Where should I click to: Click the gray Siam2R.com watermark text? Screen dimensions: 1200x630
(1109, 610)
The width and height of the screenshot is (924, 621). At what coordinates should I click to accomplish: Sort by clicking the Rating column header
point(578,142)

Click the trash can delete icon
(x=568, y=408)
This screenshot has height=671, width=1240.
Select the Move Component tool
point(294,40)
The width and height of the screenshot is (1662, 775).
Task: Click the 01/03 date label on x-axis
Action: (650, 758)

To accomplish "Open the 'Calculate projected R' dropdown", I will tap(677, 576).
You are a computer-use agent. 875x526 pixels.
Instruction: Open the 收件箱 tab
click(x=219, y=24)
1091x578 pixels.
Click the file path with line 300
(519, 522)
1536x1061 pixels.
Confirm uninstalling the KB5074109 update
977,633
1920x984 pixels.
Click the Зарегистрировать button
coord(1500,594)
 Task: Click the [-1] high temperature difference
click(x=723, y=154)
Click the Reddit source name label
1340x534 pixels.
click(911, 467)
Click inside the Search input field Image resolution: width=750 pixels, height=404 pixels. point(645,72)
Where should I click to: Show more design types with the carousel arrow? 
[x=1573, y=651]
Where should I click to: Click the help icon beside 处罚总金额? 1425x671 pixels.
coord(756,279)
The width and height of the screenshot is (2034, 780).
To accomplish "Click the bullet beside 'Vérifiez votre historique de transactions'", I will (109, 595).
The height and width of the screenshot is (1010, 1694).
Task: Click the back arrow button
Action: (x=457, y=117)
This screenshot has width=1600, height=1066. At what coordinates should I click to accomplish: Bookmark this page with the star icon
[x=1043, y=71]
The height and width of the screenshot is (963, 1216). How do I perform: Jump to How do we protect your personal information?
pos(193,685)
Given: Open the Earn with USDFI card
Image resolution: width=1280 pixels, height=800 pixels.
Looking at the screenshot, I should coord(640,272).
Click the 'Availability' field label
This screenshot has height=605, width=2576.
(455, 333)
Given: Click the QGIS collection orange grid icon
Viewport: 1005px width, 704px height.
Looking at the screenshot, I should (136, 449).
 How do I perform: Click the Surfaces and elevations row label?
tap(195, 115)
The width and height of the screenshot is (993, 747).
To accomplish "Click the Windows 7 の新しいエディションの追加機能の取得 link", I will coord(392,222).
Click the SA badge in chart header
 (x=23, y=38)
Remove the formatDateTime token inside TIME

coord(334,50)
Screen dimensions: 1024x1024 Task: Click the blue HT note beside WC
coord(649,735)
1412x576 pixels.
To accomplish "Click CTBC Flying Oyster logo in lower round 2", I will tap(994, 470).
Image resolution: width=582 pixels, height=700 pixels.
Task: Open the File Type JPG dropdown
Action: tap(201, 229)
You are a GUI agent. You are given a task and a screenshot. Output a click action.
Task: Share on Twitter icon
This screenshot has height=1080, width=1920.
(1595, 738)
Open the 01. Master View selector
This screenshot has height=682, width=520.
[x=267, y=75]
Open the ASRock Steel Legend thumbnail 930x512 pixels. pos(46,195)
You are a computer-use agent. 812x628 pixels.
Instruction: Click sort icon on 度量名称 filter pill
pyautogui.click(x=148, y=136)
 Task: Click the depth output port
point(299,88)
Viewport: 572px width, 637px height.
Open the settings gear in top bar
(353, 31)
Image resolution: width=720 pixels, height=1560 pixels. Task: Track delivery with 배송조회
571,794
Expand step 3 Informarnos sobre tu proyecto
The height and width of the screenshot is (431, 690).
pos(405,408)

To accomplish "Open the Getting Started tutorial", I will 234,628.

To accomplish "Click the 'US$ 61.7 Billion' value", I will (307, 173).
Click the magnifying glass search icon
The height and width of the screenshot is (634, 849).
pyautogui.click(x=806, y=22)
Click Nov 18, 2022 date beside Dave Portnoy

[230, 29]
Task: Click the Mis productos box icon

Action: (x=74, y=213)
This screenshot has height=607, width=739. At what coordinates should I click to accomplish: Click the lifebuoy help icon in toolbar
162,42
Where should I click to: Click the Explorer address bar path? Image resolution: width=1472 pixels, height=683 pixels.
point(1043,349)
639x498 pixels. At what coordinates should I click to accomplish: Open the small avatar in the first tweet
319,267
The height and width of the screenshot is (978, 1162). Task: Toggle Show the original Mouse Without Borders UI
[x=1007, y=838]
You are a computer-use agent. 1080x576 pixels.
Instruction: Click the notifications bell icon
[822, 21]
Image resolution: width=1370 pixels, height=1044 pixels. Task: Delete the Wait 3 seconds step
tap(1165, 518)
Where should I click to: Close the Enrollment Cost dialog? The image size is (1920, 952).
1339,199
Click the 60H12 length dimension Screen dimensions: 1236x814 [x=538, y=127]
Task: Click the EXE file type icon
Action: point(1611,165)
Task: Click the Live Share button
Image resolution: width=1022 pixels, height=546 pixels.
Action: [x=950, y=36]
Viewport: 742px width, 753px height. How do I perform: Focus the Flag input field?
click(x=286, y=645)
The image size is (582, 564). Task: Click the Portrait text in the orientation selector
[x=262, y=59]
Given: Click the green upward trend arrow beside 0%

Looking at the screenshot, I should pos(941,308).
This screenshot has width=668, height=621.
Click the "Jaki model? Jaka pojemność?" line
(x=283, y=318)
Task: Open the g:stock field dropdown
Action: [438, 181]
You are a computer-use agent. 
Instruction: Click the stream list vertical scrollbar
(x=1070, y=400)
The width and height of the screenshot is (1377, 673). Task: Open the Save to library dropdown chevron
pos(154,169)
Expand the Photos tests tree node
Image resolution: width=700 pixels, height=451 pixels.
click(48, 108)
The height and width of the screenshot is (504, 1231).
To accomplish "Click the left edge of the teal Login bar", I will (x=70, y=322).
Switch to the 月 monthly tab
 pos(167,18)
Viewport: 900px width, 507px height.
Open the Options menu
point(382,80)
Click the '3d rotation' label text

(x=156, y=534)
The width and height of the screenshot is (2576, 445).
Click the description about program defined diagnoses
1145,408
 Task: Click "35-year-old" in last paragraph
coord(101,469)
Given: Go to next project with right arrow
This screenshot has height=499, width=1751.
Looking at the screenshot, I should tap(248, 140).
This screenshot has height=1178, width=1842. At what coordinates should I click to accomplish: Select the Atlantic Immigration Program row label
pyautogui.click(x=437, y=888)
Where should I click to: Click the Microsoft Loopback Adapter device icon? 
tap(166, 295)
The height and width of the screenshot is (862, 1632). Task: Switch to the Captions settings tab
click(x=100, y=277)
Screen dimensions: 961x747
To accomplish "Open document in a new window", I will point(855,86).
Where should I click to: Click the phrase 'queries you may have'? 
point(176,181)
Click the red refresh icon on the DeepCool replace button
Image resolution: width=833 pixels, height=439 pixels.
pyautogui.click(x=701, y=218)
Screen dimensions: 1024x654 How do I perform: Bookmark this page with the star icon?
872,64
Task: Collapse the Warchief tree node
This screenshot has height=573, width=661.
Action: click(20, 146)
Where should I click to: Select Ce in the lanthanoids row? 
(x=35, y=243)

------------------------------------------------------------------------

#### The problem
Retype only the lines above between the line with "1536x1061 pixels." and the line with "The width and height of the screenshot is (2034, 780).", counting those two lines as well, and keep every character as it is.

#### Answer for the task
1536x1061 pixels.
Confirm uninstalling the KB5074109 update
977,633
1920x984 pixels.
Click the Зарегистрировать button
coord(1500,594)
 Task: Click the [-1] high temperature difference
click(x=723, y=154)
Click the Reddit source name label
1340x534 pixels.
click(911, 467)
Click inside the Search input field Image resolution: width=750 pixels, height=404 pixels. point(645,72)
Where should I click to: Show more design types with the carousel arrow? 
[x=1573, y=651]
Where should I click to: Click the help icon beside 处罚总金额? 1425x671 pixels.
coord(756,279)
The width and height of the screenshot is (2034, 780).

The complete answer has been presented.